EURCHF bulls briefly overcame the formidable 1.0970 zone, which is the 23.6% Fibonacci retracement level of the down leg from 1.1475 to 1.0810, although the bears seized back control and are currently challenging that level. In recent weeks, the pair has been in recovery-mode, reclaiming some of the losses it posted during a nineteen-week decline that commenced on April 23.
The unfolding short-term positive outlook also seems to be backed by the 21- and 42-day simple moving averages (SMAs), as the 42-day SMA has flattened, with the 21-day SMA nearing a completion of a bullish cross. That said, short-term oscillators paint a mixed picture, as the RSI is pointing down while the MACD still suggests that upside momentum remains in play.
In a positive scenario, the price could rally further to the 38.2% Fibo of 1.1065, before the 100-day SMA at 1.1075. Climbing higher, the 50.0% Fibo of 1.1140 unfolds ahead of a nearby resistance at 1.1160. Logging more gains, the road would open towards the 200-day SMA around 1.1195.

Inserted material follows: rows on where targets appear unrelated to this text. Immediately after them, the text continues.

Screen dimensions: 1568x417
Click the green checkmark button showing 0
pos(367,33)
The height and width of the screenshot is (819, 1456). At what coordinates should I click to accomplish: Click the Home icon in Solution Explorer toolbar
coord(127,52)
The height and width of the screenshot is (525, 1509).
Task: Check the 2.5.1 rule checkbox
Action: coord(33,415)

If the bigger negative picture overwhelms and the bears push clearly below the 23.6% Fibo of 1.0970, the pair could encounter some interference around the more durable support region of 1.0910 – where the 21- and 42-day SMAs also lie. If the selling persists, the swing low of 1.0850 could apply pressure ahead of a revisit to the twenty-eight-month low of 1.0810 and before the focus shifts again to the gap of April 2017.
Overall, steering above 1.1065 could turn the short-term bias to bullish, while a shift back below 1.0810 would enhance the negative sentiment in the medium-term.